START MATERIAL PROVIDED

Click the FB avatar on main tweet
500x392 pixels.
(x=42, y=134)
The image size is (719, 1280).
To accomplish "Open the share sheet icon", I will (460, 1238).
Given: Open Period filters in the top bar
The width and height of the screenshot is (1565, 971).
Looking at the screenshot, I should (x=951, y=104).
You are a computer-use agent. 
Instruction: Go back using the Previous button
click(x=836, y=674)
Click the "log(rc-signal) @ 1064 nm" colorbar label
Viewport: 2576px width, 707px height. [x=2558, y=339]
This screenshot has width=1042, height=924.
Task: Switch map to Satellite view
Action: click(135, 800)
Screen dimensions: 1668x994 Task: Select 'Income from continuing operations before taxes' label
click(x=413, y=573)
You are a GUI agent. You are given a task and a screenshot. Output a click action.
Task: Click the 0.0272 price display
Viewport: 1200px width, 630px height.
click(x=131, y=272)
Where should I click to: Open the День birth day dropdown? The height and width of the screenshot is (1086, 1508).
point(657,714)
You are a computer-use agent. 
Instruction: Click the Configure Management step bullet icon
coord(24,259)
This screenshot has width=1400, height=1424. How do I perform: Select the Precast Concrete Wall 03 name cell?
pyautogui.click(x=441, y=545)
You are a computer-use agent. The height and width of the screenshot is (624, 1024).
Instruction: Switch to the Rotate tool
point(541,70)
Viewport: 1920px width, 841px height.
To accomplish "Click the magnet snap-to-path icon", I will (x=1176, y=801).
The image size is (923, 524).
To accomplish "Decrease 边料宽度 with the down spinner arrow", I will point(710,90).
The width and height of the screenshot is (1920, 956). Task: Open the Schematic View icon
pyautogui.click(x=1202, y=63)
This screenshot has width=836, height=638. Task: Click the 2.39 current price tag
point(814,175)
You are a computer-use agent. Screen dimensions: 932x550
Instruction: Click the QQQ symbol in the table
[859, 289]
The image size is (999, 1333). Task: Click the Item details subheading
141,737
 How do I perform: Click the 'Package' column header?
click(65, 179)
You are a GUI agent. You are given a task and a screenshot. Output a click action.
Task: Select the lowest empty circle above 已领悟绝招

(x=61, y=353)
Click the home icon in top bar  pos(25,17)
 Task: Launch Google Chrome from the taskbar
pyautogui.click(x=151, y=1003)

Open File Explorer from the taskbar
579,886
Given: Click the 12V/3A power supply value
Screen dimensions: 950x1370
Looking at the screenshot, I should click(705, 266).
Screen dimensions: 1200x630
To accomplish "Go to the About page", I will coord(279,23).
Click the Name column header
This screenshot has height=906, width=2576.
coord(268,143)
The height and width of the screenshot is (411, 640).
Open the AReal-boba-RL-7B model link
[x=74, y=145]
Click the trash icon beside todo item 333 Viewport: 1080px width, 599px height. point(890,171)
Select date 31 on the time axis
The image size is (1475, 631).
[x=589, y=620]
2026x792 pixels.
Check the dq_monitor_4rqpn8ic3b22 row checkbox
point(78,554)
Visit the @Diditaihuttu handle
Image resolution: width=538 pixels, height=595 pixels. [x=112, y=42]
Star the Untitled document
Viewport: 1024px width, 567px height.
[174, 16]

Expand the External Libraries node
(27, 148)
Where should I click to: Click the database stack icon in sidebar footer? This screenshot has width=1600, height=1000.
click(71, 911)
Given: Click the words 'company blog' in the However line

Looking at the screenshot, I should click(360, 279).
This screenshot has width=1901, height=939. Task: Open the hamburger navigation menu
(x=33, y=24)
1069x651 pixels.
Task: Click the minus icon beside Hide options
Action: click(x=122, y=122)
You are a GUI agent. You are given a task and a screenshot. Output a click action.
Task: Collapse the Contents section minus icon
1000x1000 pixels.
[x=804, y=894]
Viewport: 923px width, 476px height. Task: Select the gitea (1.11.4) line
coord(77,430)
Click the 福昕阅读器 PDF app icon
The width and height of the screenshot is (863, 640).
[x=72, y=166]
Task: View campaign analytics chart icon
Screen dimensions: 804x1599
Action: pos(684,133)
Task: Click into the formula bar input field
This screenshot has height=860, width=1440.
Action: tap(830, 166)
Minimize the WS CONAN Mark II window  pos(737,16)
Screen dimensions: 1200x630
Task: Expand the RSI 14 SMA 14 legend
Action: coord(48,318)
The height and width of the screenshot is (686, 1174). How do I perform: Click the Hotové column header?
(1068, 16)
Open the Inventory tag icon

END MATERIAL PROVIDED

Print the records above exactly as written.

RESPONSE FOR THIS EXERCISE:
Click the FB avatar on main tweet
500x392 pixels.
(x=42, y=134)
The image size is (719, 1280).
To accomplish "Open the share sheet icon", I will (460, 1238).
Given: Open Period filters in the top bar
The width and height of the screenshot is (1565, 971).
Looking at the screenshot, I should (x=951, y=104).
You are a computer-use agent. 
Instruction: Go back using the Previous button
click(x=836, y=674)
Click the "log(rc-signal) @ 1064 nm" colorbar label
Viewport: 2576px width, 707px height. [x=2558, y=339]
This screenshot has width=1042, height=924.
Task: Switch map to Satellite view
Action: click(135, 800)
Screen dimensions: 1668x994 Task: Select 'Income from continuing operations before taxes' label
click(x=413, y=573)
You are a GUI agent. You are given a task and a screenshot. Output a click action.
Task: Click the 0.0272 price display
Viewport: 1200px width, 630px height.
click(x=131, y=272)
Where should I click to: Open the День birth day dropdown? The height and width of the screenshot is (1086, 1508).
point(657,714)
You are a computer-use agent. 
Instruction: Click the Configure Management step bullet icon
coord(24,259)
This screenshot has width=1400, height=1424. How do I perform: Select the Precast Concrete Wall 03 name cell?
pyautogui.click(x=441, y=545)
You are a computer-use agent. The height and width of the screenshot is (624, 1024).
Instruction: Switch to the Rotate tool
point(541,70)
Viewport: 1920px width, 841px height.
To accomplish "Click the magnet snap-to-path icon", I will (x=1176, y=801).
The image size is (923, 524).
To accomplish "Decrease 边料宽度 with the down spinner arrow", I will point(710,90).
The width and height of the screenshot is (1920, 956). Task: Open the Schematic View icon
pyautogui.click(x=1202, y=63)
This screenshot has width=836, height=638. Task: Click the 2.39 current price tag
point(814,175)
You are a computer-use agent. Screen dimensions: 932x550
Instruction: Click the QQQ symbol in the table
[859, 289]
The image size is (999, 1333). Task: Click the Item details subheading
141,737
 How do I perform: Click the 'Package' column header?
click(65, 179)
You are a GUI agent. You are given a task and a screenshot. Output a click action.
Task: Select the lowest empty circle above 已领悟绝招

(x=61, y=353)
Click the home icon in top bar  pos(25,17)
 Task: Launch Google Chrome from the taskbar
pyautogui.click(x=151, y=1003)

Open File Explorer from the taskbar
579,886
Given: Click the 12V/3A power supply value
Screen dimensions: 950x1370
Looking at the screenshot, I should click(705, 266).
Screen dimensions: 1200x630
To accomplish "Go to the About page", I will coord(279,23).
Click the Name column header
This screenshot has height=906, width=2576.
coord(268,143)
The height and width of the screenshot is (411, 640).
Open the AReal-boba-RL-7B model link
[x=74, y=145]
Click the trash icon beside todo item 333 Viewport: 1080px width, 599px height. point(890,171)
Select date 31 on the time axis
The image size is (1475, 631).
[x=589, y=620]
2026x792 pixels.
Check the dq_monitor_4rqpn8ic3b22 row checkbox
point(78,554)
Visit the @Diditaihuttu handle
Image resolution: width=538 pixels, height=595 pixels. [x=112, y=42]
Star the Untitled document
Viewport: 1024px width, 567px height.
[174, 16]

Expand the External Libraries node
(27, 148)
Where should I click to: Click the database stack icon in sidebar footer? This screenshot has width=1600, height=1000.
click(71, 911)
Given: Click the words 'company blog' in the However line

Looking at the screenshot, I should click(360, 279).
This screenshot has width=1901, height=939. Task: Open the hamburger navigation menu
(x=33, y=24)
1069x651 pixels.
Task: Click the minus icon beside Hide options
Action: click(x=122, y=122)
You are a GUI agent. You are given a task and a screenshot. Output a click action.
Task: Collapse the Contents section minus icon
1000x1000 pixels.
[x=804, y=894]
Viewport: 923px width, 476px height. Task: Select the gitea (1.11.4) line
coord(77,430)
Click the 福昕阅读器 PDF app icon
The width and height of the screenshot is (863, 640).
[x=72, y=166]
Task: View campaign analytics chart icon
Screen dimensions: 804x1599
Action: pos(684,133)
Task: Click into the formula bar input field
This screenshot has height=860, width=1440.
Action: tap(830, 166)
Minimize the WS CONAN Mark II window  pos(737,16)
Screen dimensions: 1200x630
Task: Expand the RSI 14 SMA 14 legend
Action: coord(48,318)
The height and width of the screenshot is (686, 1174). How do I perform: Click the Hotové column header?
(1068, 16)
Open the Inventory tag icon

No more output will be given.